In 1994, for the Nederlands Dans Theater II, Hans van Manen created Concertante for Frank Martin's Petite Symphonie Concertante - a composition whose expressive diversity, dynamic rhythms and compelling character inspired him to create a choreography in which eight dancers sometimes happily, sometimes full of sizzling eroticism, sometimes full of aggression, always full of surprises and yet following an inner logic, like pieces of a jigsaw puzzle to create snapshots and solve them again. Complex structures in space and strictly defined perspectives create an indissoluble tension like in a thriller, through which the dance expands into an encounter between people, about which Hans van Manen said: »No matter how close you are, in the end you know never exactly what the other thinks.«

With In the Middle, Somewhat Elevated, created by William Forsythe in 1987 on behalf of Rudolf Nureyev for the Ballet de l'Opéra de Paris, one of those works that fundamentally revolutionized ballet is entering the Viennese repertoire for the first time. To the powerful, stomping electronic sounds of his long-time artistic partner Thom Willems, Forsythe leads the classical ballet ad absurdum in a breathtakingly virtuoso way according to the pattern of theme and variation and with the means of deconstruction and manipulation in an atmosphere characterized by eccentric coolness: body architectures geared towards harmony begin to falter, symmetries are shifted, classic sequences of movements are taken apart and reassembled, new stability is gained from the fight against gravity.
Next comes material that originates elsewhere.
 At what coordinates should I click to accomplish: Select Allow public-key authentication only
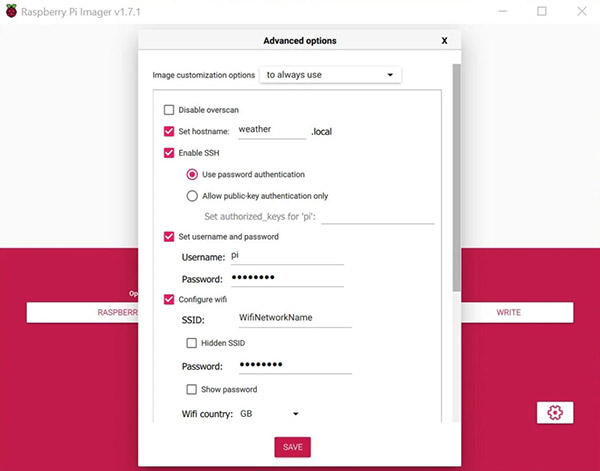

In a tense curve, the degree of difficulty increases further and further into requirements that exceed everything known in ballet up to that point - while the dancers compete against each other with almost irreverent cold-bloodedness, but also with unleashed theatricality, in the hope that the To be able to harvest the golden cherries that gave his name to the piece in the middle of the stage sky.

George Balanchine took the suggestion from Igor Stravinsky's assistant Robert Craft to deal with the Piano Quartet in G minor, Op. 25, in the magnificent orchestral version that Arnold Schönberg had made of Johannes Brahms' composition in 1937 and proudly called his »Fifth Symphony« in 1964 when he was looking for a large work for his new venue - the New York State Theater. The Brahms-Schoenberg Quartet finally premiered in 1966 - not only as a celebration of the large stage at Lincoln Center, but also as a homage to an incomparable company, which, as a 55-strong ensemble, performed in four miniature ballets from a wide variety of directions, following the movements of the composition shows: full of elegance in the Allegro, full of romance and lyricism in the two middle movements, with intoxicating virtuosity in the »alla zingarese« finale, which is colored by elements of folk dance. The Brahms-Schoenberg Quartet is not one of Balanchine's experimental works, but is an enchanting dance and orchestral festival, pervaded by the echoes of a great Austro-Hungarian musical tradition in the ears of Brahms and Schönberg and echoes of the magnificent divertissements of Marius Petipa, in which Balanchines Neoclassical has its roots.